É assim que se exige que os trabalhadores compreendam a complexidade e a dificuldade a que o país se encontra sujeito ao nível da competitividade económica internacional. Apresento alguns exemplos. Na Alemanha, onde tem predominado uma forte lógica de «direito colectivo ao emprego», perante a perda iminente de milhares de postos de trabalho no sector industrial, os sindicatos cientes das dificuldades têm renegociado o período de trabalho horário semanal. Entre 2004 e 2005, e em troca do abandono de projectos de deslocalização, os sindicatos alemães negociaram com a Siemens, a Opel, a DaimlerChrysler e a Volkswagen o aumento da semana horária de trabalho (nalguns casos passando das 35 às 45 horas por semana). A duração do trabalho foi aumentada sem compensação salarial mas salvaguardaram-se planos sociais de tutela na saúde e reforma e, sobretudo, o emprego a médio prazo.
 
Também em França, actualmente, os 10.400 trabalhadores do grupo Bosch sujeitam-se a idêntico dilema: aumentar o tempo de trabalho semanal ou perder os empregos. Em 2004, estes trabalhadores haviam já aceite passar das 35 para as 36 horas semanais sem compensação financeira para evitar a deslocalização para a República Checa.

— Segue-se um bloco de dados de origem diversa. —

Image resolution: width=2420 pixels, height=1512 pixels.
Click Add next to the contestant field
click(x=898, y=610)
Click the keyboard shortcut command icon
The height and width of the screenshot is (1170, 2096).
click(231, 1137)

E o problema ressurge agora. Os sindicatos metalúrgicos franceses reagiram e, não obstante apelidarem a situação de «chantagem de emprego», aceitaram – a bem da manutenção do emprego – a possibilidade de se aumentar o número de horas suplementares por ano e por trabalhador.

Os trabalhadores portugueses, assim como a generalidade dos europeus, insurgem-se contra o «dumping social» imposto pelos países de leste ou os países asiáticos. Por exemplo, a mão-de-obra asiática, mesmo que aumente salarialmente 15% ao ano, é muito mais barata e o custo inerente à formação de um trabalhador é muito mais baixo. Além disso, as actividades de I&D são actividades às quais uma parte significativa da população destes países responde com competências técnicas (de realçar que a China é, actualmente, o país com maior número de engenheiros do mundo). Mas certo é que, o eventual insucesso das actuais negociações na AutoEuropa pode, além de conduzir a uma situação de desemprego massivo (que se pode revelar de difícil reabsorção), infligir um «forte golpe» nas exportações e produção nacional. É, portanto, preciso racionalizar ao máximo a situação. A boa gestão da negociação – cuja retoma está agendada para Janeiro – exige muita ponderação e capacidade de diálogo.

Respostas «quixotescas» neste momento poderão vir a revelar-se desastrosas para os trabalhadores em particular e para a economia e o país, em geral. Hoje, mais do nunca, é fundamental que se desenvolvam nas empresas novas formas de participação e colaboração. Os processos de negociação colectiva não podem continuar a circunscrever-se a meras questões salariais; devem também promover a adopção de medidas que possam melhorar a produtividade empresarial. De facto, o grande desafio para as empresas e para os trabalhadores é o de demonstrar capacidade para competir num mundo globalizado e em mudança rápida, pelo que a procura de um «compromisso empresarial estratégico» ajudará certamente a redefinir as prioridades do futuro.